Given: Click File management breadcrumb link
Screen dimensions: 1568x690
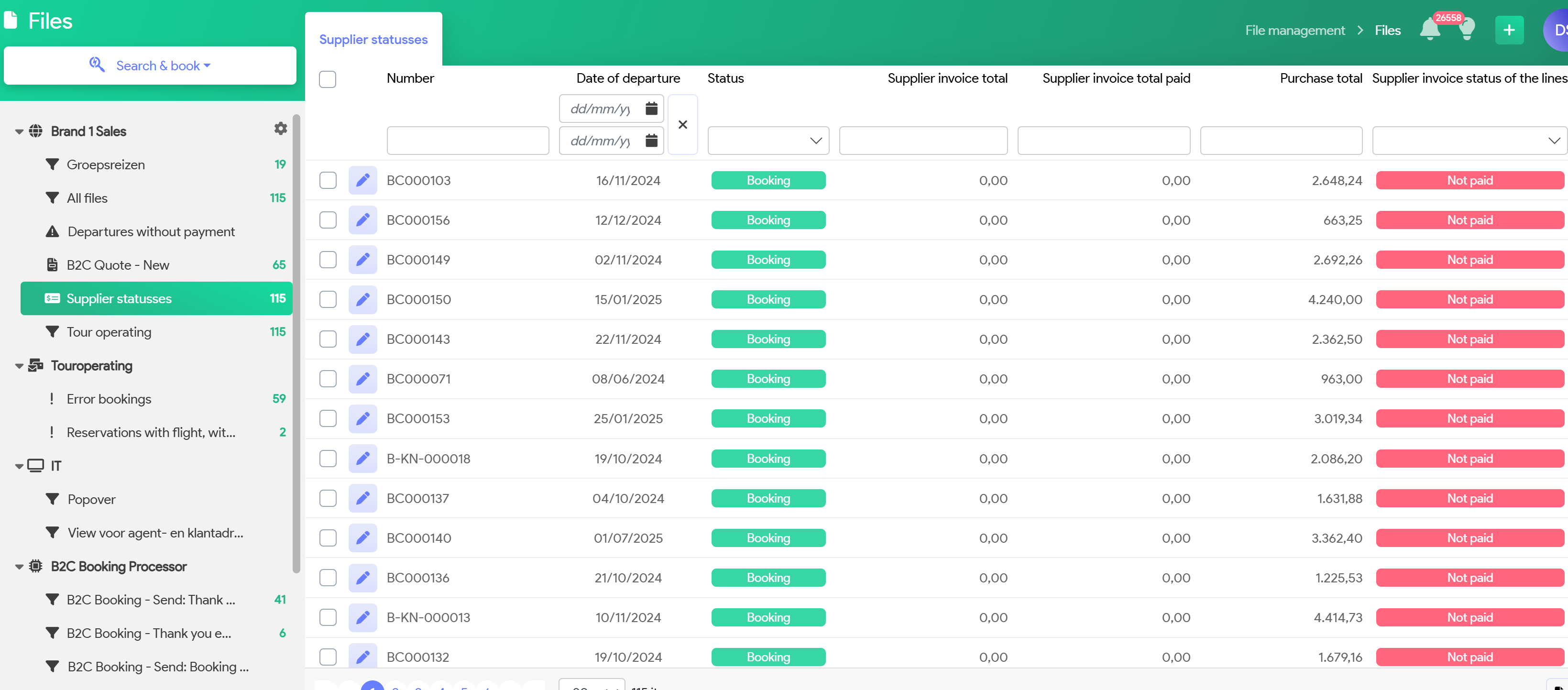Looking at the screenshot, I should (x=1294, y=31).
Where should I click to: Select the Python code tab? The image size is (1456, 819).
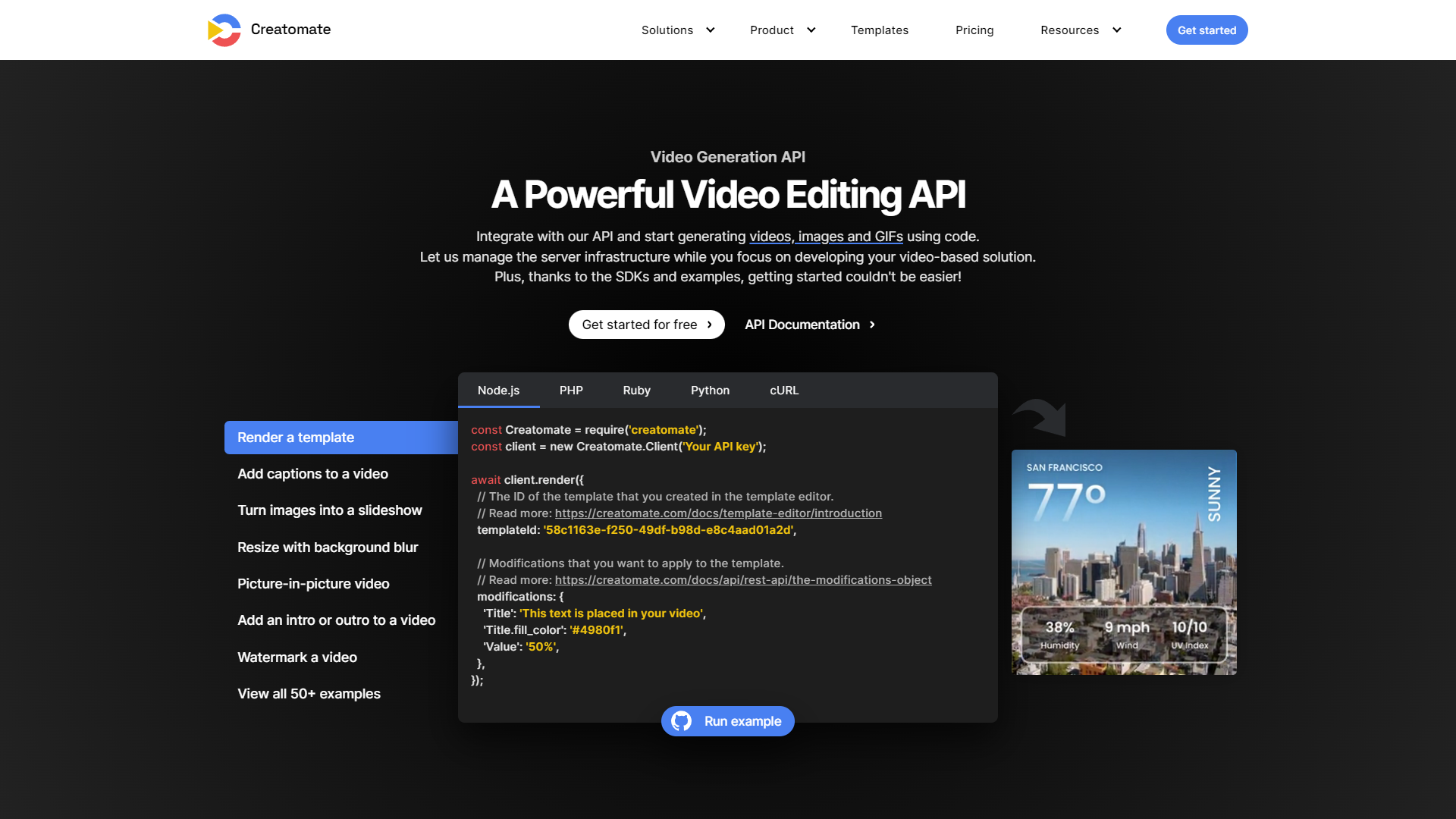(710, 391)
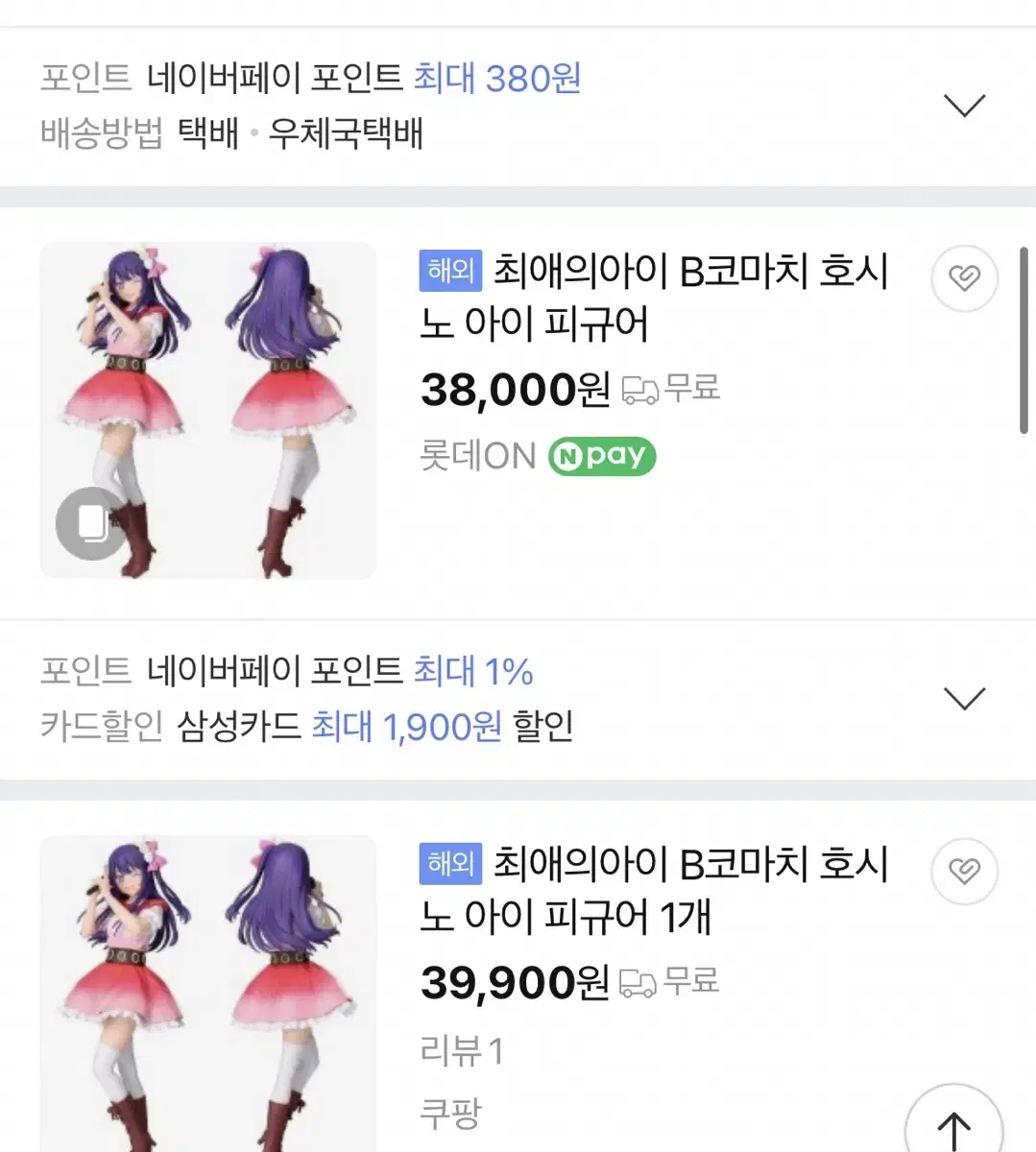Tap the 해외 badge on the second listing
Viewport: 1036px width, 1152px height.
coord(450,863)
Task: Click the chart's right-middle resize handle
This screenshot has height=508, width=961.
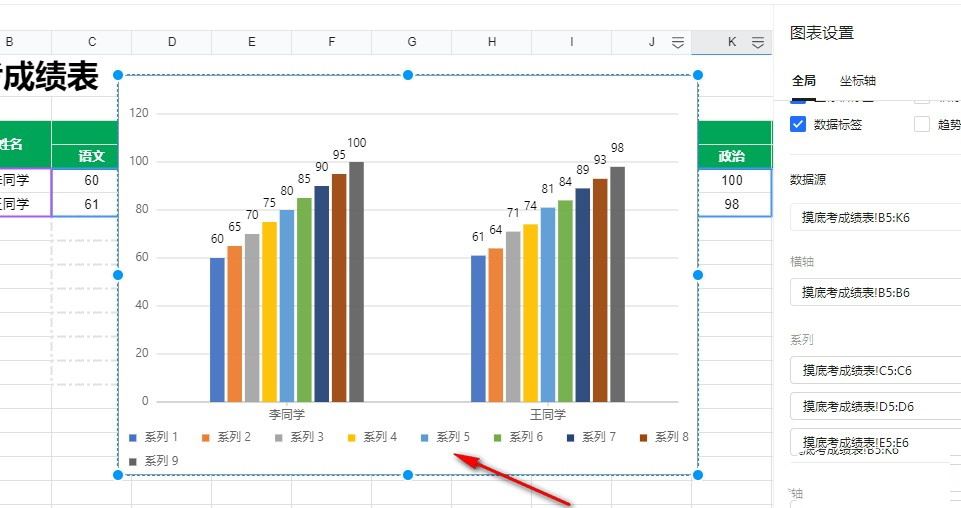Action: 697,275
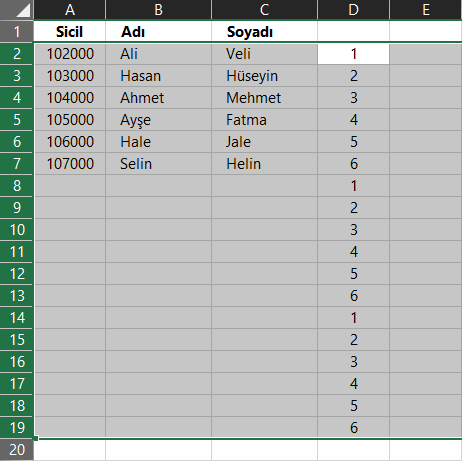Select column D header

353,10
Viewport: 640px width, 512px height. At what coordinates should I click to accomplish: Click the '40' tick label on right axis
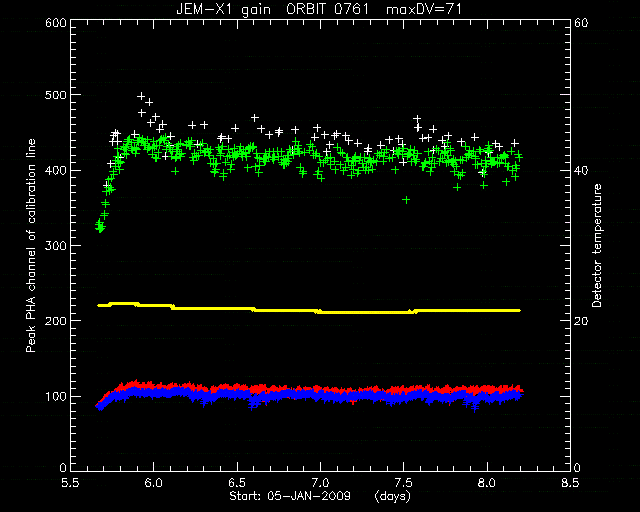581,171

EXERCISE INSTRUCTIONS »
Count the lines in the listing above that contain the string "Viewport", and reply with the number alone.

EXERCISE SOLUTION »
2